**What is required**
Beginning at the line that contains "Click the red bar beside 1182.8枚", return every remaining line of the data below exactly; return nothing before it.

**Raw data**
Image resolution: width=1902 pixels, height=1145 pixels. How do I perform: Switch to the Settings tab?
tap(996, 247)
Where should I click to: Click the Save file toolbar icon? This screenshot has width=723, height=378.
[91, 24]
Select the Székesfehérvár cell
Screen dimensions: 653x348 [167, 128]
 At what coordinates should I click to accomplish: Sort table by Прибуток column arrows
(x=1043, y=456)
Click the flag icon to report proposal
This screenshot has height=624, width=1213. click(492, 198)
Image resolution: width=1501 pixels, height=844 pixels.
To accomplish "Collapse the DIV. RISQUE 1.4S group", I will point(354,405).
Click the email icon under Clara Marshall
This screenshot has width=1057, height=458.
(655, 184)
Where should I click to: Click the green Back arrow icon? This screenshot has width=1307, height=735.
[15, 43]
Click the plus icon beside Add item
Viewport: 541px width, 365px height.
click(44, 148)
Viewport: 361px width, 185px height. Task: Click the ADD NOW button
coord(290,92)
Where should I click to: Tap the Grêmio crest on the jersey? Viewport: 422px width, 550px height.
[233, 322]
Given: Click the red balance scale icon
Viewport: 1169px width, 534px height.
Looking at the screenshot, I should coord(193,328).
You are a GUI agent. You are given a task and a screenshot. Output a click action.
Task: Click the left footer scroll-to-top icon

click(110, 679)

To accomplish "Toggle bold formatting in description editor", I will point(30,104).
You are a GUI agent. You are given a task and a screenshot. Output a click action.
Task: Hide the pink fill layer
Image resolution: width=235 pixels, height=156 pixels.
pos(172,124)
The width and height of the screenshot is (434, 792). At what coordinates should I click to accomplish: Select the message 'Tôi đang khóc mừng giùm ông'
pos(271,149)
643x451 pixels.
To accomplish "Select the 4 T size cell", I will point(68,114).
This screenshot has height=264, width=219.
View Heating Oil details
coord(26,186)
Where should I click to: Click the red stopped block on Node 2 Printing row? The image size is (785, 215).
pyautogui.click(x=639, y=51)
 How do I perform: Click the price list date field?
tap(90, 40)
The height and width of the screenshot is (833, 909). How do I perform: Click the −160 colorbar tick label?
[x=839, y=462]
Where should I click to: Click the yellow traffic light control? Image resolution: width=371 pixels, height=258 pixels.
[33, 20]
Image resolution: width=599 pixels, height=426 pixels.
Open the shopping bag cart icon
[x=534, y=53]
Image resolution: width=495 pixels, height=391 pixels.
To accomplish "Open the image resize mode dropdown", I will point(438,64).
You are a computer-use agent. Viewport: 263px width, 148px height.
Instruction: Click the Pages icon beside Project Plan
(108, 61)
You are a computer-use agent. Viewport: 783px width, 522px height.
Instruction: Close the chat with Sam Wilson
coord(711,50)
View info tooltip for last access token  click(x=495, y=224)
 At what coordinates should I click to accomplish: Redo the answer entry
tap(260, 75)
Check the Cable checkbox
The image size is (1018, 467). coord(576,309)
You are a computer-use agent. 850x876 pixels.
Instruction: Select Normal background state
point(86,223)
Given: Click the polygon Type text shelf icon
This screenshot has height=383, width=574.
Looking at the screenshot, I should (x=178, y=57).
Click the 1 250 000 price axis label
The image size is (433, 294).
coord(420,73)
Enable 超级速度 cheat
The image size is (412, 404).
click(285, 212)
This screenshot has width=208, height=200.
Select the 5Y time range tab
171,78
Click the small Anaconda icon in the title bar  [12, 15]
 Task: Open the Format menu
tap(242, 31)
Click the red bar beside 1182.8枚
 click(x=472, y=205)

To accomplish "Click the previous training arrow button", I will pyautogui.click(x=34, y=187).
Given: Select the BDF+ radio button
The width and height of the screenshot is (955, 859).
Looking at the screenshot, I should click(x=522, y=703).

**Response to this exercise**
Click the red bar beside 1182.8枚
 click(x=472, y=205)

To accomplish "Click the previous training arrow button", I will pyautogui.click(x=34, y=187).
Given: Select the BDF+ radio button
The width and height of the screenshot is (955, 859).
Looking at the screenshot, I should click(x=522, y=703).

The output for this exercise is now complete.